В первые же дни я попал в тяжелейшие условия, в самое пекло. На войне очень обостряется чувство веры. В детстве отец меня учил читать молитвы, все-таки в Узбекистане жили. Я же молился лишь из уважения к нему, так как считал это пережитком прошлого. А когда в ноябре 41-го попал под бомбежку, даже сам не заметил, как забрался в воронку и начал молиться. Война - страшная вещь, и человек, оставшись один на один со своей судьбой, ищет защиты. Вера в то, что есть некая сила, которая в самый отчаянный момент будет на твоей стороне, поможет тебе, присутствует у любого человека, какого бы вероисповедания он не придерживался.

Всякое было в те окаянные ноябрьские дни. Не было только опыта, знания особенностей фронтовой обстановки, да и вооружения не хватало, об автоматах тогда и не мечтали, людей еще не знал…

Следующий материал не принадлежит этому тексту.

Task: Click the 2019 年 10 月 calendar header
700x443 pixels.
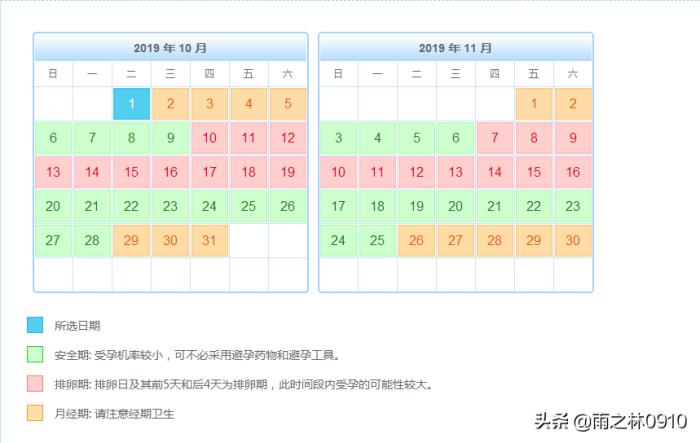Action: [x=170, y=48]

Потом было контрнаступление под Москвой, освобождали Ржев, Вязьму…. В летнем наступлении в августе 1942 года, тогда я был командиром отдельной роты в составе бригады, получил первое ранение в руку. Но три дня с поля боя не мог уйти, такая была горячая обстановка. Рука опухла. В конце концов, доложил комбригу и отправился в армейский полевой госпиталь. А писарю никто не сказал, где я. Он записал: «Без вести пропал». Потом вообще сообщил, что я погиб. Сейчас так и набирают количество убитых. Участвовал как-то в передаче Познера, так он тоже в упрек: был плохой учет потерь. Не возражаю, но я задал ведущему вопрос: «Вы можете сказать точно сколько в Норд-Осте и в Беслане погибло людей?» От ответа он ушел, а из передачи и вовсе вырезали этот момент.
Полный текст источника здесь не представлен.